Research Article
Amharic Character Recognition Using Deep Convolutional Neural Network
@INPROCEEDINGS{10.1007/978-3-031-28725-1_11, author={Achamie Aynalem}, title={Amharic Character Recognition Using Deep Convolutional Neural Network}, proceedings={Artificial Intelligence and Digitalization for Sustainable Development. 10th EAI International Conference, ICAST 2022, Bahir Dar, Ethiopia, November 4-6, 2022, Proceedings}, proceedings_a={ICAST}, year={2023}, month={3}, keywords={Amharic recognition Character recognition Deep convolutional neural networks Deep learning application}, doi={10.1007/978-3-031-28725-1_11} }
- Achamie Aynalem
Year: 2023
Amharic Character Recognition Using Deep Convolutional Neural Network
ICAST
Springer
DOI: 10.1007/978-3-031-28725-1_11
Abstract
Amharic is the working language in the Federal Democratic Republic of Ethiopia. The Amharic alphabet has a large number of symbols and there is a close resemblance among shapes of the different symbols available in the language which challenged the task of machine-based optical character recognition systems in the language. The absence of a standardized labeled dataset for the Amharic language created additional barriers for different researchers. Our aim in this paper is to design a deep convolutional neural network based architecture that could extract features and classify Amharic characters with significant confidence of accuracy that could be utilized for real-world applications.
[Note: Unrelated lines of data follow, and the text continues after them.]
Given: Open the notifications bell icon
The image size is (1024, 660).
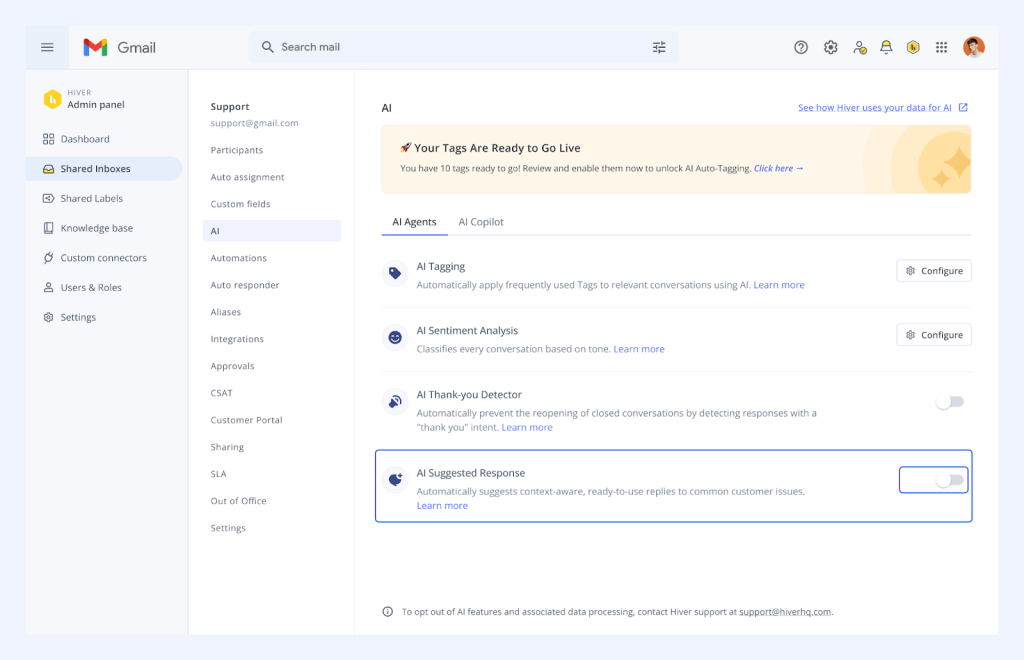Looking at the screenshot, I should click(885, 47).
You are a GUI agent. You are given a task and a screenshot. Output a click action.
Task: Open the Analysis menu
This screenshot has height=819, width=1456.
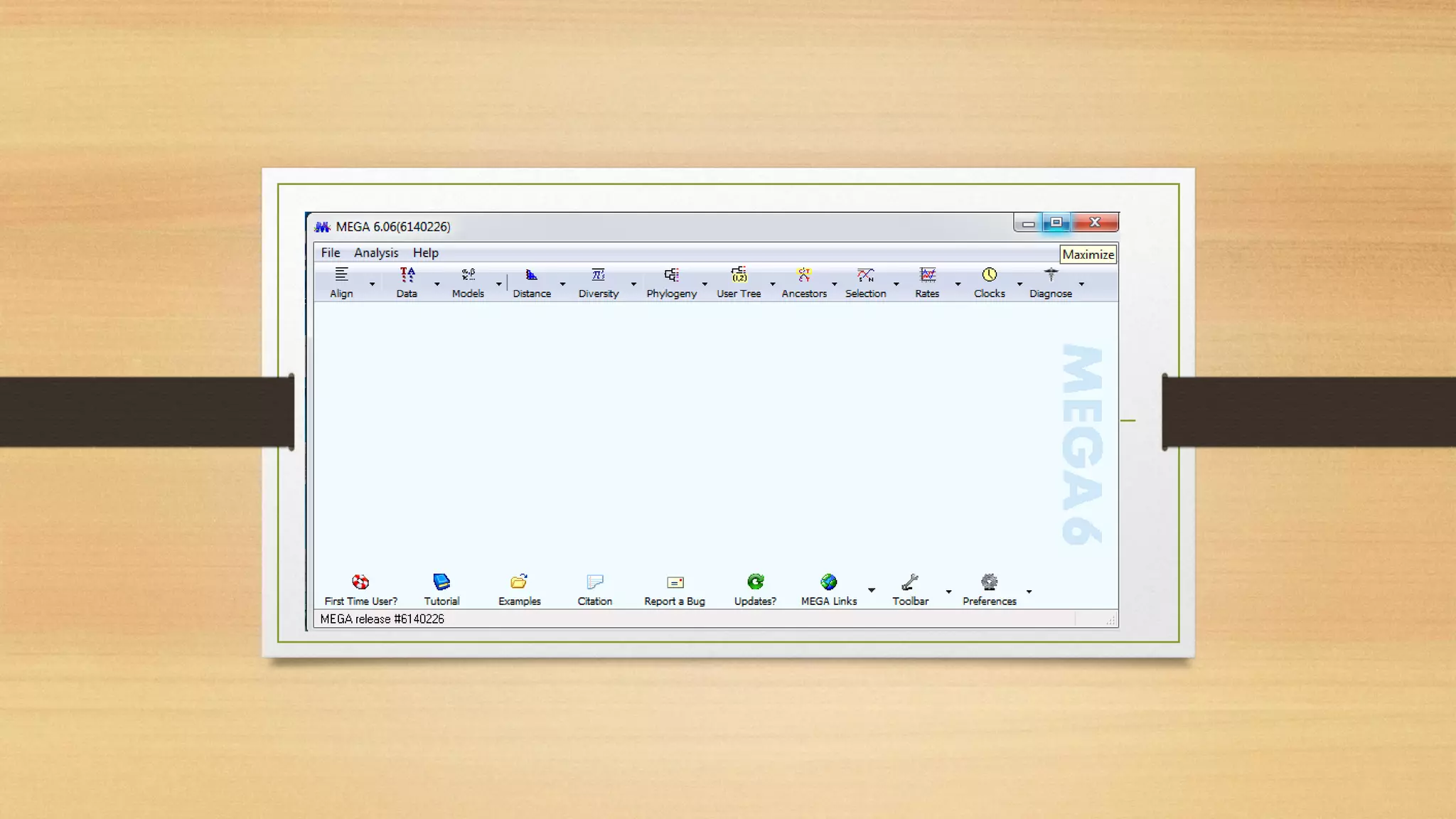coord(376,253)
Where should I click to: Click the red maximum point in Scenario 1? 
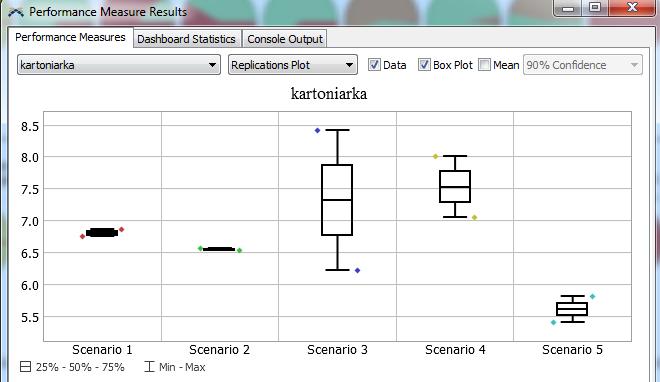click(x=122, y=229)
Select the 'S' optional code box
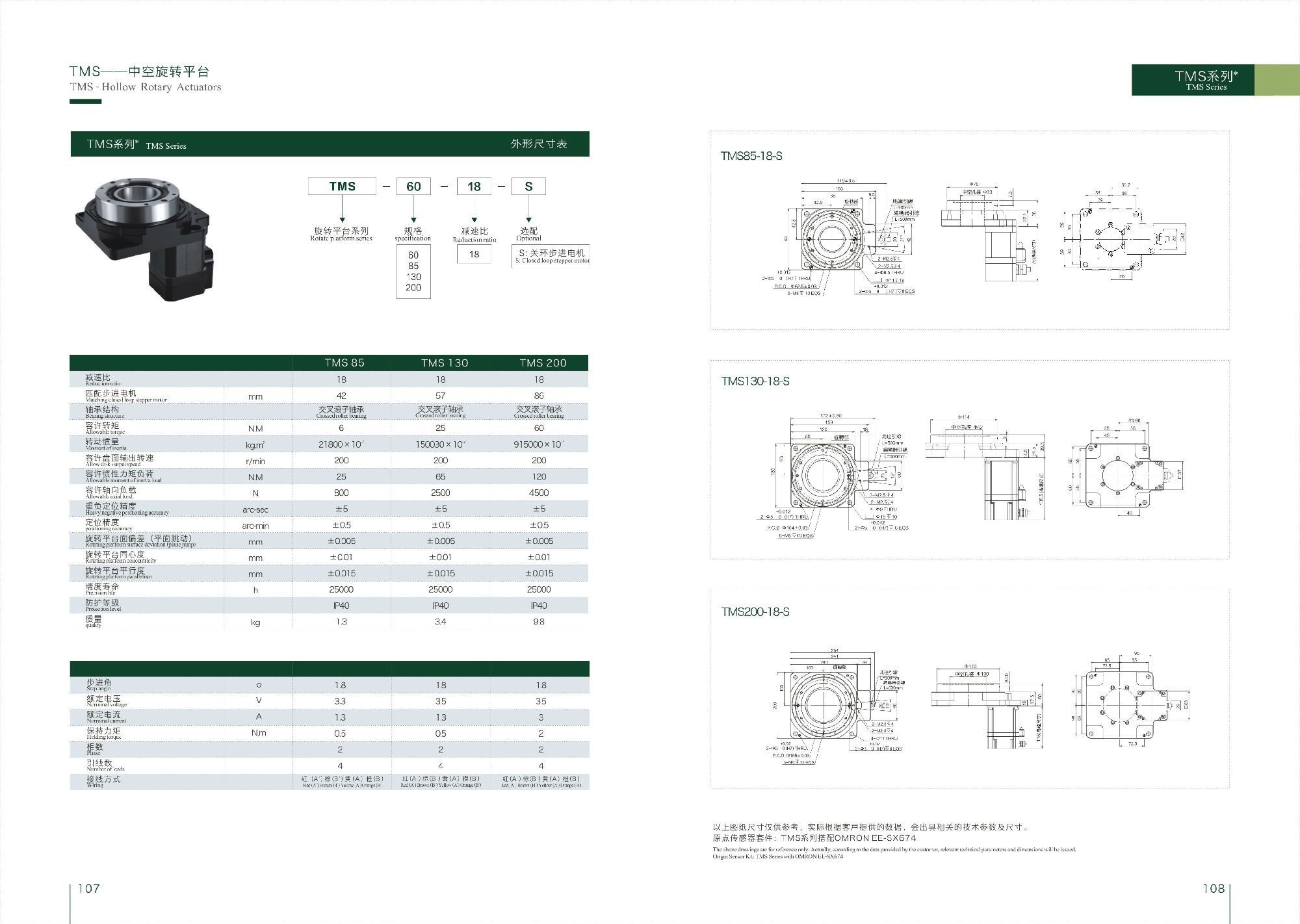This screenshot has width=1300, height=924. pos(528,186)
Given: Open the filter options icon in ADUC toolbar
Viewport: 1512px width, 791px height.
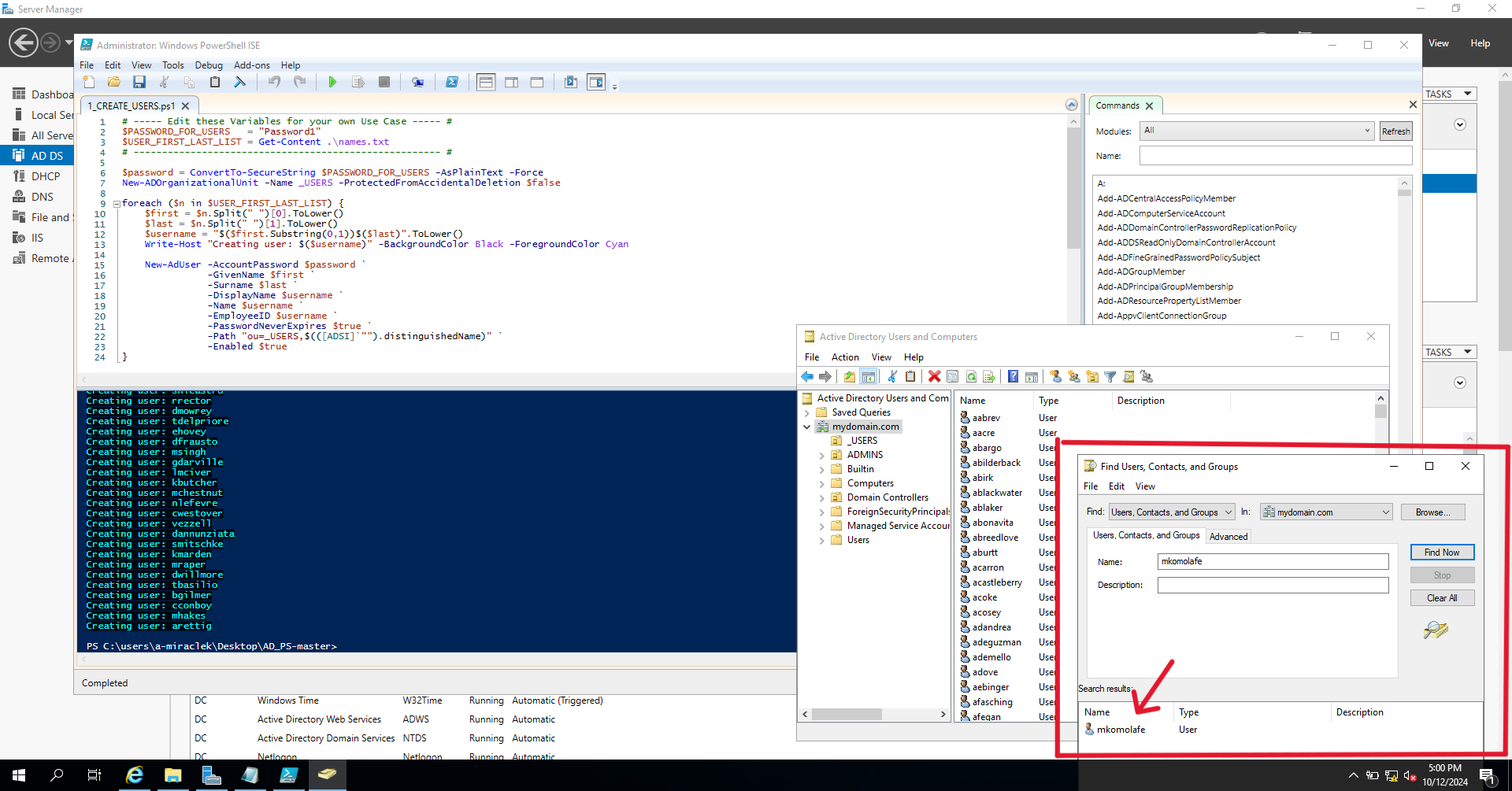Looking at the screenshot, I should (1110, 376).
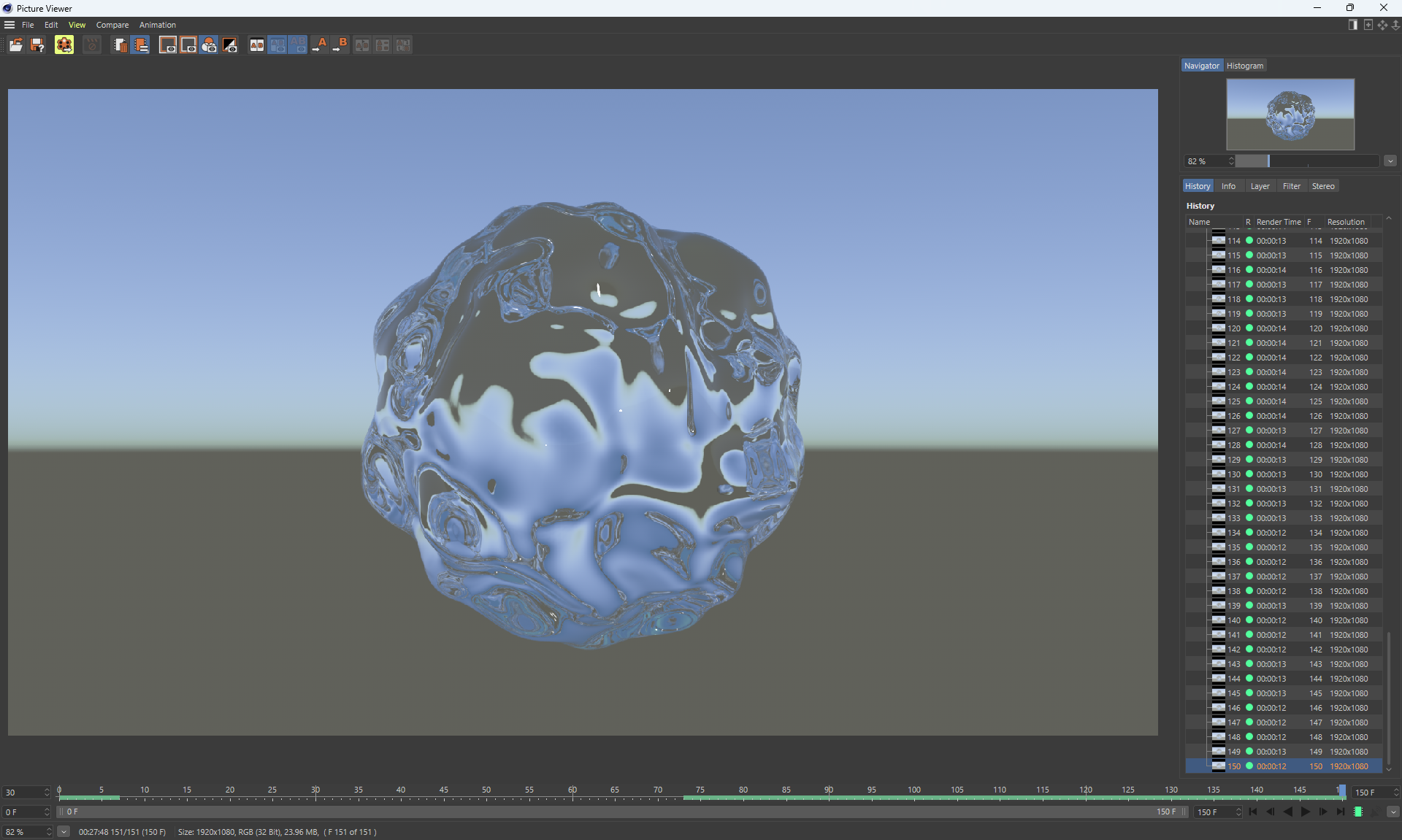Toggle the multi-pass channels display icon
1402x840 pixels.
point(210,45)
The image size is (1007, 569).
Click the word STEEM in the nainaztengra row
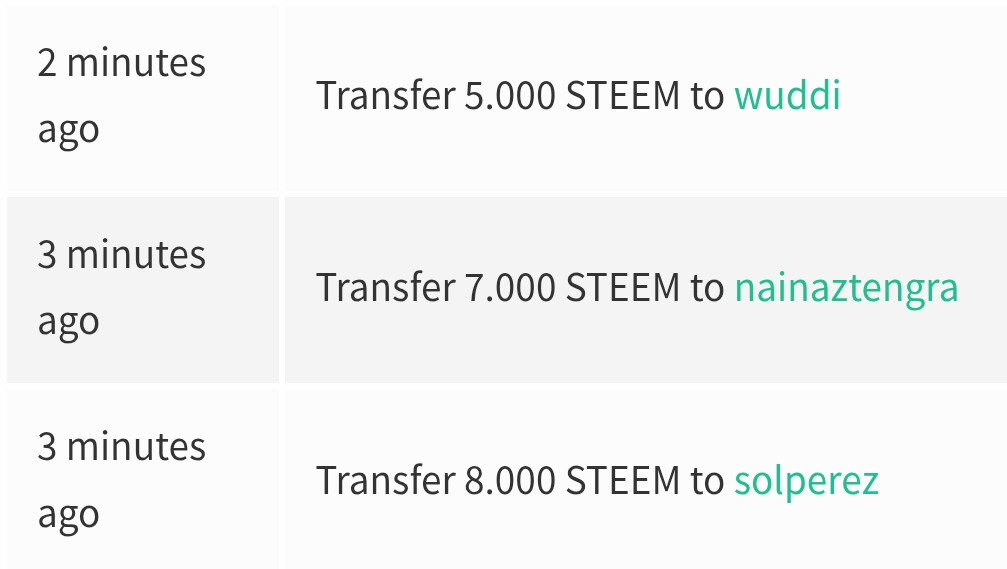tap(622, 288)
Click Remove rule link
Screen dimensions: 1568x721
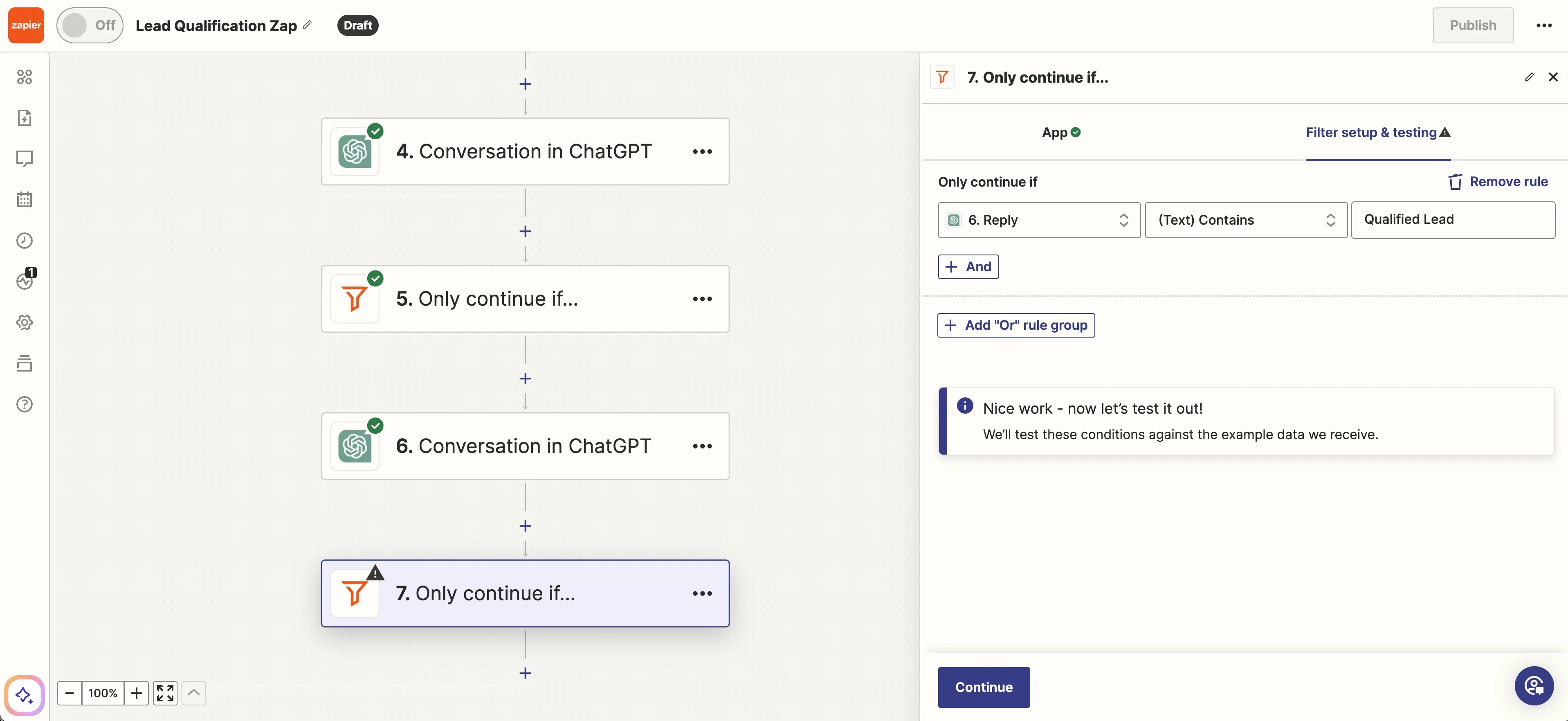click(x=1498, y=181)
A total of 90,000 characters are prepared for training the proposed architecture and an additional of 25,000 characters are reserved for testing purpose. Due to the occurrence of a large number of symbols and a close resemblance in the shapes of the different characters available in the language, a relatively complex convolutional Neural Network is utilized to capture those features and categorize them into the correct characters. Dropout layers are utilized to avoid overfitting. The character recognition system proposed in this paper achieved an accuracy of 99.27% on the testing dataset which is a significant improvement for the Amharic language. The implementation was done using Tensorflow on Keras neural network layers and Opencv in python to pre-process image data which enables us to make the system readily available for software developers as an API.